Malibu/ Lost Hills Station has named third-generation law enforcement officer Matthew S. Vander Horck new captain.
Matthew S. Vander Horck is the new Malibu/Lost Hills Sheriff Station Captain and comes to the position with one goal in mind—“to be as good as [former Captain] Josh Thai, or even better.”
Born and raised in Long Beach, Calif., Vander Horck has been serving with the LASD since 1993. He is also the third generation in his family to serve as a first responder—his father was an officer in the Los Angeles Police Department.
This is Vander Horck’s first time at the Lost Hills Sheriff’s Station, having previously served at the Century City Sheriff’s Station for the past five years.
He received his bachelor’s degree in criminal justice and earned a master’s degree in public policy and administration from Cal State Long Beach. While attending college, he worked in the field as a reserve police officer at the Harbor Division in the City of Los Angeles.
Vander Horck has had experience across LA County—he started working in the Hollywood jail in 1991, eventually moving to the Century City, Lakewood and Compton stations.
Vander Horck said he gravitated toward law enforcement because of his father, an LAPD officer.
“When I was growing up, my dad was my hero,” Vander Horck said. “He was Superman, Batman, Spider-Man all rolled into one.
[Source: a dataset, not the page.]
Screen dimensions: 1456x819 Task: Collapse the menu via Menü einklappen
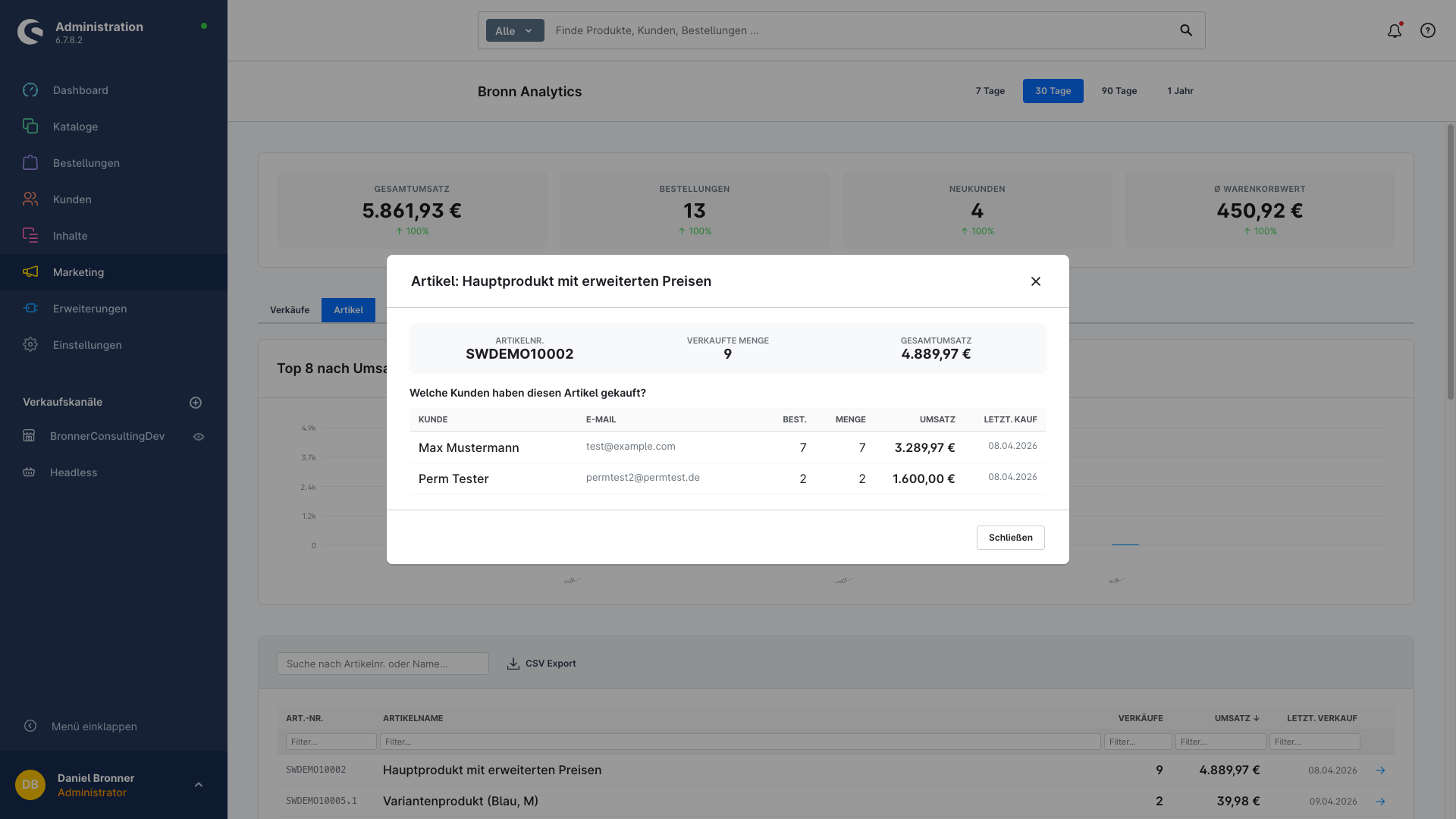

I want[ed] to be just like him.”
When Vander Horck told his father he was taking criminal justice classes, his dad thought he wouldn’t last long on the job.
“He worked LAPD and he thought it would be so strict on me that I would quit, that I was going to be a dentist or something else—but it backfired; I loved it,” Vander Horck said. “I started working three to five shifts a week for free as a reserve and, by luck, I ended up on the sheriff’s department.”
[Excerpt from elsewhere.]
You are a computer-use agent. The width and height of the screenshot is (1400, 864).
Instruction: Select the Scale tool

When he was starting out, Vander Horck said, he didn’t realize how extensive the tasks of the sheriff’s department were, outside traditional police work.
“To the courts, to the custody, from the mountains to the beaches of Malibu and everything in between,” Vander Horck said, listing off areas overseen by the department. “From the search and rescue—the list goes on.”
Vander Horck previously was a lieutenant and was promoted to second in command at the Lakewood station.
“I was acting captain there for a few months, so it gave me an idea how to relate to city managers, city councils and people in the community and find out what their needs are,” Vander Horck said. “I think that’s where I really learned that, what I might [think] is important, isn’t [necessarily] important to that community.”
“I might think that burglaries or robberies might be the biggest thing, but it might be equality, life insurance or homelessness,” Vander Horck said. “It taught me how to be in touch with the cities’ needs.”
For two-and-a-half years, Vander Horck worked with recruiting units to attract and hire in the department.
Vander Horck said working in different departments gave him an idea that every community has different needs.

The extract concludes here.